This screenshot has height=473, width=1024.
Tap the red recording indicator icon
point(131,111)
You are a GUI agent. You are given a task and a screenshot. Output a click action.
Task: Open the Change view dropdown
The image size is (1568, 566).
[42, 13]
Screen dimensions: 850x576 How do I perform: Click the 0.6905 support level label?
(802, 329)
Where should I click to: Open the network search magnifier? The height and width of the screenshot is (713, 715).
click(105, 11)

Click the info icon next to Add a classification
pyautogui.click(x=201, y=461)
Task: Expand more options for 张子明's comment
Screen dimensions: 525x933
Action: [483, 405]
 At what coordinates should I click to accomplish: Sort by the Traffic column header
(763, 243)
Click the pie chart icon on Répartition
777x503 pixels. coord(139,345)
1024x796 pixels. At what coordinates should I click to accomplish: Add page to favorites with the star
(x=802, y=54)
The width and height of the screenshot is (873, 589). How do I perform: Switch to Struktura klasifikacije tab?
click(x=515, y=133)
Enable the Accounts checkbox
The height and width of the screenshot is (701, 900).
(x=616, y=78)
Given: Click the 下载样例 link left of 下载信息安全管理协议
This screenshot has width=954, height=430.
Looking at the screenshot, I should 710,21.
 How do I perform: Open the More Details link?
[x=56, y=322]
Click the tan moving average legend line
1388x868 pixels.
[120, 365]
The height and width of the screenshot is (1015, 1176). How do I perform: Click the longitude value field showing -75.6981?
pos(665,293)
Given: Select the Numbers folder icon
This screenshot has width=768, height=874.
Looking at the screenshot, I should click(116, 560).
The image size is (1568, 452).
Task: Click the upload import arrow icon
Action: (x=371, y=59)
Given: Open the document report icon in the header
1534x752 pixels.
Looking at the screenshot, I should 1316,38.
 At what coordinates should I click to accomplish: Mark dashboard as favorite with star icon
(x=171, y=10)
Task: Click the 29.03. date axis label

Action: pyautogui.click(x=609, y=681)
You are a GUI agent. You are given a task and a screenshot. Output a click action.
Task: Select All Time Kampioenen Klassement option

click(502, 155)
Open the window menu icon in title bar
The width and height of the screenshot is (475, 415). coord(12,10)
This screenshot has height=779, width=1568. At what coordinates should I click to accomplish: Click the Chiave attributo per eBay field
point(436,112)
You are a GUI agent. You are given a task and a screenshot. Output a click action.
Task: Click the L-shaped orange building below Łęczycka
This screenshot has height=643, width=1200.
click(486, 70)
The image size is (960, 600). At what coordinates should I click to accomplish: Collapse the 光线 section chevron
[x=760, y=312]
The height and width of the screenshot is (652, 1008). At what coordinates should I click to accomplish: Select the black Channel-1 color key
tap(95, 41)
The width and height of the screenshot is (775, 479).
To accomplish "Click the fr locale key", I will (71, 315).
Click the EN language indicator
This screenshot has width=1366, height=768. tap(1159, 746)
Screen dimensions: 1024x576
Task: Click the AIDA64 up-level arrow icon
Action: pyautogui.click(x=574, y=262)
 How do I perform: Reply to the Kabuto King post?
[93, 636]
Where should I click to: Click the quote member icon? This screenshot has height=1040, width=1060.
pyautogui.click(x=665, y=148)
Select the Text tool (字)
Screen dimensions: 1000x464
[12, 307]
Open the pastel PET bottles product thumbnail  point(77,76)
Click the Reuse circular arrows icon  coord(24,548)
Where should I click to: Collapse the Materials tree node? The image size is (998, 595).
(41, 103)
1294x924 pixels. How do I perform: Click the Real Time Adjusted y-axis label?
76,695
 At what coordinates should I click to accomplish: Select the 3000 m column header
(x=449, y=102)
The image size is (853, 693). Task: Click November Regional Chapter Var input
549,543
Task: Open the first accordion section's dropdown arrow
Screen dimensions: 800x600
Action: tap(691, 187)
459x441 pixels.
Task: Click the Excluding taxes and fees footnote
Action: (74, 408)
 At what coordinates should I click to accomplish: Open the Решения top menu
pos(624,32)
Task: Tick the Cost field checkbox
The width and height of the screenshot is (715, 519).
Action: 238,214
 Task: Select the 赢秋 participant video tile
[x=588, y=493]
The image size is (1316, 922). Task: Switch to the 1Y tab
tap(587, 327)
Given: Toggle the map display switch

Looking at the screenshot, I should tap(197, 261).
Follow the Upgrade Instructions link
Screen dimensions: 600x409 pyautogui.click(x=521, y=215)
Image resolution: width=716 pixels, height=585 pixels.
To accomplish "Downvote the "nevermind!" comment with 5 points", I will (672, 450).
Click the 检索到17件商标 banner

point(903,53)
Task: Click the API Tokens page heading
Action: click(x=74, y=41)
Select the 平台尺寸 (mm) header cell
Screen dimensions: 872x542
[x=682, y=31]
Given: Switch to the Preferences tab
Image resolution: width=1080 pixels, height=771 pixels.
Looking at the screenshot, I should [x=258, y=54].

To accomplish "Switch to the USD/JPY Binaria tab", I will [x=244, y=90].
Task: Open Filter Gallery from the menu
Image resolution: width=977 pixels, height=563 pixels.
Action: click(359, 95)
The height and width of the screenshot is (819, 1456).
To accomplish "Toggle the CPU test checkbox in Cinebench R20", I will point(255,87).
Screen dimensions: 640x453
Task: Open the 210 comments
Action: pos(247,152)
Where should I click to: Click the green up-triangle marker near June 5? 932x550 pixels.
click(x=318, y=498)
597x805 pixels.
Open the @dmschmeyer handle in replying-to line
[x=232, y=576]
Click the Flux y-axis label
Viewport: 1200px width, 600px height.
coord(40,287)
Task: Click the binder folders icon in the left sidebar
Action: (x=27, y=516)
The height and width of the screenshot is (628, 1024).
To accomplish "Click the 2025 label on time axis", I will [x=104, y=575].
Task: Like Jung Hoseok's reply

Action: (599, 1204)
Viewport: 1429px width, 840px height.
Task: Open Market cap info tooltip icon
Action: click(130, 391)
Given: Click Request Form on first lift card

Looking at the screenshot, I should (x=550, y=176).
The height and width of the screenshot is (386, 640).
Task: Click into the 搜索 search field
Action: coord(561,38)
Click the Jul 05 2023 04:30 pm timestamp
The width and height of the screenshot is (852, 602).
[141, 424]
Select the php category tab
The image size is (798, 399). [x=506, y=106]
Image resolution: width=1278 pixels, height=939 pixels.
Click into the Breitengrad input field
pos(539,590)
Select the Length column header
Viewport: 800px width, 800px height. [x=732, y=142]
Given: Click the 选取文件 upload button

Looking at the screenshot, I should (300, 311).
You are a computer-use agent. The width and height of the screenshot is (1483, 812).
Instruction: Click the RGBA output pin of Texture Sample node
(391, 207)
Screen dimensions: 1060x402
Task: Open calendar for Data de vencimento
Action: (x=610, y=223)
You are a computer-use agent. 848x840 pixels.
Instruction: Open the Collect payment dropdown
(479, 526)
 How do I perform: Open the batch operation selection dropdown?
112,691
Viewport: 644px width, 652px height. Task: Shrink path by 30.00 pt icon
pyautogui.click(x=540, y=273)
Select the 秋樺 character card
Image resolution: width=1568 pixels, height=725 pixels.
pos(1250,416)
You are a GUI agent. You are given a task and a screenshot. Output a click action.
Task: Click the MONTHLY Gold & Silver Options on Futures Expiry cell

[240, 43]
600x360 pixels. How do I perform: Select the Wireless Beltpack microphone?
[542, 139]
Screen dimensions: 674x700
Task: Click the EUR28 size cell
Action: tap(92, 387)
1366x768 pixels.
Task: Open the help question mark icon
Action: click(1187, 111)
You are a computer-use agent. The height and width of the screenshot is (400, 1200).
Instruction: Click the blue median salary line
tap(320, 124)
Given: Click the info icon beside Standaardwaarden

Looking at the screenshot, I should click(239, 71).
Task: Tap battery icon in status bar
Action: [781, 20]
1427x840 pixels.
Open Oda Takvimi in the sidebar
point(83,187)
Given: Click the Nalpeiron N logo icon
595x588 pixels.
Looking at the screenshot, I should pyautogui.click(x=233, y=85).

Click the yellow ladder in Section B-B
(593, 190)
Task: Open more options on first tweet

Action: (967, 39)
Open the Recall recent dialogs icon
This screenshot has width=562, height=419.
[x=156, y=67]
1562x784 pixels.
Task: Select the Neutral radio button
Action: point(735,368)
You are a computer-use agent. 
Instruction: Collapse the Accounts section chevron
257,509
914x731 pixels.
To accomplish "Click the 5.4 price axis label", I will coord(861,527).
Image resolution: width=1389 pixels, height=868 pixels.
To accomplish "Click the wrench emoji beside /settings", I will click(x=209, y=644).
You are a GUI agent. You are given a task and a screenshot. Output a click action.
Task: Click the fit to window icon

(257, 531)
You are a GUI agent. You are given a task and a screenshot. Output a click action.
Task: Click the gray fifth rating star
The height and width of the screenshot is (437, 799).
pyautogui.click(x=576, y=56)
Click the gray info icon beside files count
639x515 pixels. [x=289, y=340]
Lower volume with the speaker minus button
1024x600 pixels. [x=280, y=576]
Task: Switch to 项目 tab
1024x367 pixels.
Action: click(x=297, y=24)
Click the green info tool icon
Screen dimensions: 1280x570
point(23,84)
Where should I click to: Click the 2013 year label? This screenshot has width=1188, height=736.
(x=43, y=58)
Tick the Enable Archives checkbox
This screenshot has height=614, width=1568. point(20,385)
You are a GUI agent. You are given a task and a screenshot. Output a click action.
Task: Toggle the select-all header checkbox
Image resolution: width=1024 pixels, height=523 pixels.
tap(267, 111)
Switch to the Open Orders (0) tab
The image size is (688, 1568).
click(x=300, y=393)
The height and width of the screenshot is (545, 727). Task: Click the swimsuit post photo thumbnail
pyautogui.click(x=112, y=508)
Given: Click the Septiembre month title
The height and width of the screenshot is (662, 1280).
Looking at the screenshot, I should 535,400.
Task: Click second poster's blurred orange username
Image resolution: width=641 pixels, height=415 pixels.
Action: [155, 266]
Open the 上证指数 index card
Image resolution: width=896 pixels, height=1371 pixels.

▶ _Your assignment_: Your task is to transcribe, with no changes, only the lines of the listing above that lie between the line holding "The height and width of the screenshot is (662, 1280)." and the line holding "Open the 上证指数 index card", inclusive.

▶ _The completed task_:
The height and width of the screenshot is (662, 1280).
Looking at the screenshot, I should 535,400.
Task: Click second poster's blurred orange username
Image resolution: width=641 pixels, height=415 pixels.
Action: [155, 266]
Open the 上证指数 index card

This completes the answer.